Brian Henninger says working out in the gym helps him remain competitive on the golf course.


There was a lot of stretching, a lot of core exercises to strengthen stomach muscles, the buttocks, upper legs and lower back. In all exercises, Pernice used more than one muscle group. If he worked his abs, he was also working his legs, his shoulders or his arms — or all.
“Nothing you do in golf is one-muscle specific,” Biggerstaff says. “You use multiple muscle groups every time you swing a golf club. So that’s the way you ought to work out.”
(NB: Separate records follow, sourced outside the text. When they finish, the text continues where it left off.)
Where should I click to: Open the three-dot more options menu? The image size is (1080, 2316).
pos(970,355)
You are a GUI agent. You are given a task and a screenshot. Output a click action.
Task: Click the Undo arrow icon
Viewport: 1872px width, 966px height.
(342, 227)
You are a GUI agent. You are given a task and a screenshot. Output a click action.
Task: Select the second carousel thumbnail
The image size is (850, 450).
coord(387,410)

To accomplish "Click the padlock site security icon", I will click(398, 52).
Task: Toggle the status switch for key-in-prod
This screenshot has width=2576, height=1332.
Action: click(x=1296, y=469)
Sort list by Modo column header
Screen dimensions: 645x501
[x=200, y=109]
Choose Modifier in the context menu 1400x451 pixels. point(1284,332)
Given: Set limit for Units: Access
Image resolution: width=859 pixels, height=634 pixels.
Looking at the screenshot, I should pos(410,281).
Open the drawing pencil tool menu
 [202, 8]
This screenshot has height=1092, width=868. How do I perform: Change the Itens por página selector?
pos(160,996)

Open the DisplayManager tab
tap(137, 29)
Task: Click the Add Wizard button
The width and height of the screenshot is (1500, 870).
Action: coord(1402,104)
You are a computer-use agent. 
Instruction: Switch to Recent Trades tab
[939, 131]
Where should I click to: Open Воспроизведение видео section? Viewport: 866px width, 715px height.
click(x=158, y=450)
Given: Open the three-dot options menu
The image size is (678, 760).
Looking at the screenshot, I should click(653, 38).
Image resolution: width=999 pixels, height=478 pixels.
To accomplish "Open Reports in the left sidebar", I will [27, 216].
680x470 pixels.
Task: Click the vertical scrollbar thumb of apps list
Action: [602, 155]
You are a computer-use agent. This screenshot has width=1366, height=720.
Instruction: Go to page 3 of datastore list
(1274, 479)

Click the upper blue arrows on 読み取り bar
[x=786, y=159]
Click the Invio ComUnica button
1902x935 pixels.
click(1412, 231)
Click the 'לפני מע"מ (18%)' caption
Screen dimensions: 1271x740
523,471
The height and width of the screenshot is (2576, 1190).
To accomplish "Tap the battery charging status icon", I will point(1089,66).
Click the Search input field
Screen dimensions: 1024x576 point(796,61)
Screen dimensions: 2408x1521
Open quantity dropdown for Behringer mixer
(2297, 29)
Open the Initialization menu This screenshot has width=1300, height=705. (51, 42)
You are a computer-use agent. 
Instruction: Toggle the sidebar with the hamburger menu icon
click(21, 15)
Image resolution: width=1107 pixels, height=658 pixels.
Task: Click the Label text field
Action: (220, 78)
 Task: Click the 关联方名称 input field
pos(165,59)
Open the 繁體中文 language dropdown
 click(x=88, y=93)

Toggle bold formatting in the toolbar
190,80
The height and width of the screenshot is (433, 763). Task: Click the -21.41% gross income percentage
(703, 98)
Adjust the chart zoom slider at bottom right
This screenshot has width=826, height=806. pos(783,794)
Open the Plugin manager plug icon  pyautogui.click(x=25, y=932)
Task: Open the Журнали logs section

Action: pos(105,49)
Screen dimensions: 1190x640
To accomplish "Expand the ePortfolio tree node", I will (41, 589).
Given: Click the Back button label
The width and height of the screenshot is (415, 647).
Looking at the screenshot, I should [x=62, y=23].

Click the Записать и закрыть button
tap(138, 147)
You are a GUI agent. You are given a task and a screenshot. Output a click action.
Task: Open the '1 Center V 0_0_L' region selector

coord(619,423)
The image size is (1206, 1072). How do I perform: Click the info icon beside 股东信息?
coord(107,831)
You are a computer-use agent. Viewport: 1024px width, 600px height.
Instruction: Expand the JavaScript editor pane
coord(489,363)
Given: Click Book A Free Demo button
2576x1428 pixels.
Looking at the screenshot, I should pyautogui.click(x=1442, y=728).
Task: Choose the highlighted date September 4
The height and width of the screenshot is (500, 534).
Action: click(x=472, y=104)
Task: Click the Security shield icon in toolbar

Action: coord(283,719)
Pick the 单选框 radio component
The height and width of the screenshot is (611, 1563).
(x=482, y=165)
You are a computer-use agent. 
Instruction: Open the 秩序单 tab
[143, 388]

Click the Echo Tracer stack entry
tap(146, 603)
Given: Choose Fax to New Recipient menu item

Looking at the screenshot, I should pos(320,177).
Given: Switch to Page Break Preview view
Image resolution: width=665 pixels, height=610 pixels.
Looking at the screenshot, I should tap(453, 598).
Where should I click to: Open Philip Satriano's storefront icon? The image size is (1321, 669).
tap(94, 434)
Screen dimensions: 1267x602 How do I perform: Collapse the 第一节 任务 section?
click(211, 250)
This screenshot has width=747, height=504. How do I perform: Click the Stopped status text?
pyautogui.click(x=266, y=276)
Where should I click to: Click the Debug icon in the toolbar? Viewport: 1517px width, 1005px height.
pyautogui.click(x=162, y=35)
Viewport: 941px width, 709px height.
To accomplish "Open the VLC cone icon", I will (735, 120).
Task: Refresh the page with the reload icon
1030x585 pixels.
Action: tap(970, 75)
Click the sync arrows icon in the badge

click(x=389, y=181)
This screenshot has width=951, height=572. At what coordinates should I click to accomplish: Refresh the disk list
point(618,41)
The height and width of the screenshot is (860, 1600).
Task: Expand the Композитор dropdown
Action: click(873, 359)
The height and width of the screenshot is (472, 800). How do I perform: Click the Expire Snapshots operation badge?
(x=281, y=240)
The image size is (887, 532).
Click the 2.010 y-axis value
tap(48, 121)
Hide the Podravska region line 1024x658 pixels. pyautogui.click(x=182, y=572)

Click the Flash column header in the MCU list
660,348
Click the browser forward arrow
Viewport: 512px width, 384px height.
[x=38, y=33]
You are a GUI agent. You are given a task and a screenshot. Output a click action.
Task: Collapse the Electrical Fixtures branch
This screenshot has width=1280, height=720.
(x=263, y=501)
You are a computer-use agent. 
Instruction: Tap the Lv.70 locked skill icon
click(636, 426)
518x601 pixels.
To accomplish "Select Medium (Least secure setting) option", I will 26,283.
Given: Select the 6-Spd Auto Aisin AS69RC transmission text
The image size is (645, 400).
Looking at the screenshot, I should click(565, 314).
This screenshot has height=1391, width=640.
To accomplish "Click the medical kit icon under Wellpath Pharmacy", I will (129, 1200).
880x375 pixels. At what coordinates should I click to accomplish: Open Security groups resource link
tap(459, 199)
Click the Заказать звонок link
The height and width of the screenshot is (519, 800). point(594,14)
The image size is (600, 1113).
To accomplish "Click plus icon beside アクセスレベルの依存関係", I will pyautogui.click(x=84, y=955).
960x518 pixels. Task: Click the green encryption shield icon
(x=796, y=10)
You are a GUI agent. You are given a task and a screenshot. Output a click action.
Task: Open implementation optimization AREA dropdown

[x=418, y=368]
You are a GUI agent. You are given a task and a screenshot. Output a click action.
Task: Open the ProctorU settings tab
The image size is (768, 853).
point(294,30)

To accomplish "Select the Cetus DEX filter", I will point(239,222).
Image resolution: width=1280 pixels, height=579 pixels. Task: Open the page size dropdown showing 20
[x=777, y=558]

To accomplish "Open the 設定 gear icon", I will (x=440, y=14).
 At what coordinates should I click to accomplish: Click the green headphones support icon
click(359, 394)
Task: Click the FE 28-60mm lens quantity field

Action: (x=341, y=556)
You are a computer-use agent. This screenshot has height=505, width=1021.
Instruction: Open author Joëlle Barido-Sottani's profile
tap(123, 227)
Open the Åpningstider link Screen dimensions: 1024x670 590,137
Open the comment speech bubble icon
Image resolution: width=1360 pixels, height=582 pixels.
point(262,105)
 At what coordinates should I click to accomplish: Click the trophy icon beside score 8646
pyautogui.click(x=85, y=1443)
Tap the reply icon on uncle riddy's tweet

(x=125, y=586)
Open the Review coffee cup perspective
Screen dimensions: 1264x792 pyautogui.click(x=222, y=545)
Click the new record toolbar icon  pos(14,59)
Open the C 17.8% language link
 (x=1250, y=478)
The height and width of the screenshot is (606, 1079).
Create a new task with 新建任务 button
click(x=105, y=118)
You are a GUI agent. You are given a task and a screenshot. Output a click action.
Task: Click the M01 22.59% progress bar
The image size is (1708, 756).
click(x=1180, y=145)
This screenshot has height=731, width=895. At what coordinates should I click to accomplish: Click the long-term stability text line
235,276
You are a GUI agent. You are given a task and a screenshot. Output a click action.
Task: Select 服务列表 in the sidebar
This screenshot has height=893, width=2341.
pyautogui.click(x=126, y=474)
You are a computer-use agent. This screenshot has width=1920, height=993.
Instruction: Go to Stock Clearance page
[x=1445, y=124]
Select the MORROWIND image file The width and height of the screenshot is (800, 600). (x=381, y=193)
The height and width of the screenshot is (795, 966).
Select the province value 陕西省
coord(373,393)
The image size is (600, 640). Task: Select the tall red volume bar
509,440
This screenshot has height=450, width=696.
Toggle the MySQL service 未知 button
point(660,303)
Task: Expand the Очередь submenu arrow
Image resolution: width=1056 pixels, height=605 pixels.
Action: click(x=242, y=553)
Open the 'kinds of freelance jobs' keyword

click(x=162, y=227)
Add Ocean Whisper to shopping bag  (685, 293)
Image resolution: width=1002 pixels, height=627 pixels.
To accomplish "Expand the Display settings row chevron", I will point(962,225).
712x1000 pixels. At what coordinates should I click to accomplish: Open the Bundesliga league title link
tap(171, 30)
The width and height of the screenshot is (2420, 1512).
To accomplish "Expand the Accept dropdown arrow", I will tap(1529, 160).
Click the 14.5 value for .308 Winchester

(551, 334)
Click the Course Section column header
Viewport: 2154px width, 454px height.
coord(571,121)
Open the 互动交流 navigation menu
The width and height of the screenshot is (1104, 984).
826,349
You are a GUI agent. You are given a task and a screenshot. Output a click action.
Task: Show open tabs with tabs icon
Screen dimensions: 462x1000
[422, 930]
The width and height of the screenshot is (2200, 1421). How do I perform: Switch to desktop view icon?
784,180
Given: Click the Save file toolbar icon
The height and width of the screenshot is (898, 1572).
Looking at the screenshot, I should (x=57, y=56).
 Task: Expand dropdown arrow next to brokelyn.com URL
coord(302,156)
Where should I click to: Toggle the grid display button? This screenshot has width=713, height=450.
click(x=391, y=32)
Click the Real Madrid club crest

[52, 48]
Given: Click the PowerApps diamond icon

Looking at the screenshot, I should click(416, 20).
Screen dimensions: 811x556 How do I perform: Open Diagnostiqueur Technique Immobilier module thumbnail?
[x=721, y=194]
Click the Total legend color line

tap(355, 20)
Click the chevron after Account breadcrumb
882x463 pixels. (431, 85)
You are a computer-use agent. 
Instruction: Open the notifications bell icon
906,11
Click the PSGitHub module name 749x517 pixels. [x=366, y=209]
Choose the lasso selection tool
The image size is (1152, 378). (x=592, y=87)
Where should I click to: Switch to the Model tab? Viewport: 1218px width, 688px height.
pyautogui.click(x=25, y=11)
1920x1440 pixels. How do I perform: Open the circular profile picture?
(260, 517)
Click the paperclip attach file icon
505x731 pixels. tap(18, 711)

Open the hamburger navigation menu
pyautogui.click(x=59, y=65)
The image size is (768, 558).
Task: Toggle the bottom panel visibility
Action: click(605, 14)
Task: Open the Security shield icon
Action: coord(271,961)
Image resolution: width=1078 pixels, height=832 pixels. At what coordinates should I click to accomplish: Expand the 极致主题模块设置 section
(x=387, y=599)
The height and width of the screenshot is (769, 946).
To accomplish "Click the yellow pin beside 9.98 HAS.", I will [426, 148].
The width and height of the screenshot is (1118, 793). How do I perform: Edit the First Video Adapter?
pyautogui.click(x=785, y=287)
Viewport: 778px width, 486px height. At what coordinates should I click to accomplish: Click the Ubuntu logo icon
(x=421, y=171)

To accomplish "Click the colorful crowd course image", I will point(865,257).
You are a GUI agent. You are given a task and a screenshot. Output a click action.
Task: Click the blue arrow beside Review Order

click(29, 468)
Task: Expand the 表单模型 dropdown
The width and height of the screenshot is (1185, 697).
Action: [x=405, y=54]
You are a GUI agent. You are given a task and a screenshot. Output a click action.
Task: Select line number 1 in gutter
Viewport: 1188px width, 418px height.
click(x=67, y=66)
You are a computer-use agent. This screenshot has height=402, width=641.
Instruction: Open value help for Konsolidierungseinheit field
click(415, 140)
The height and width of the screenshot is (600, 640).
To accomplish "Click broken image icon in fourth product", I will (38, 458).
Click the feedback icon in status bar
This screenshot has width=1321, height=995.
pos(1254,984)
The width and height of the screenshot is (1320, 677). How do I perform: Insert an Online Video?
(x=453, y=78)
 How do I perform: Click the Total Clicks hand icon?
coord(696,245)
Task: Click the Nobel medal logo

Biggerstaff knows his stuff. He has been training athletes for 51 years, since he was a 18-year-old freshman at Southern Illinois. He spent 39 years in professional baseball with the Mets, Brewers and Pirates and also working with umpires. He now has worked 12 years for the PGA Tour and Champions Tour.
The worst mistake golfers make where fitness is concerned?
“Not working out at all is definitely the worst,” Biggerstaff says, chuckling.
“After that, I’d say the worst mistake is trying to do too much, too fast,” Biggerstaff added. “Then, they get really sore and they get frustrated and don’t come back to the gym.”
Biggerstaff’s traveling gym is an 18-wheel trailer that many of the top players visit both before and after their rounds. Bernhard Langer is one.
Langer, the PGA Champions Tour leading money winner, is a virtual workout warrior.
“You can look at Bernhard and see that he is trim and fit,” Biggerstaff says. “What most fans don’t realize is how strong he is. I mean, he really works at it. His golf muscles are really, really strong.”
And here’s the deal: Langer is 58 years young. That’s a time when most Champions Tour golfers are fading fast. Langer is the tour’s best player presently.
“Used to, most of the winners on this tour had just turned 50 or were in their early 50s,” Biggerstaff says. “Now we’re seeing guys winning much older than that. But the guys who remain competitive later on are the guys who are spending time in the gym. That’s just a fact.”
Would the same workouts help us older guys who play golf as a hobby?
Answers Biggerstaff, chuckling again, “I think we all know the answer to that.”
In other words, use it or lose it.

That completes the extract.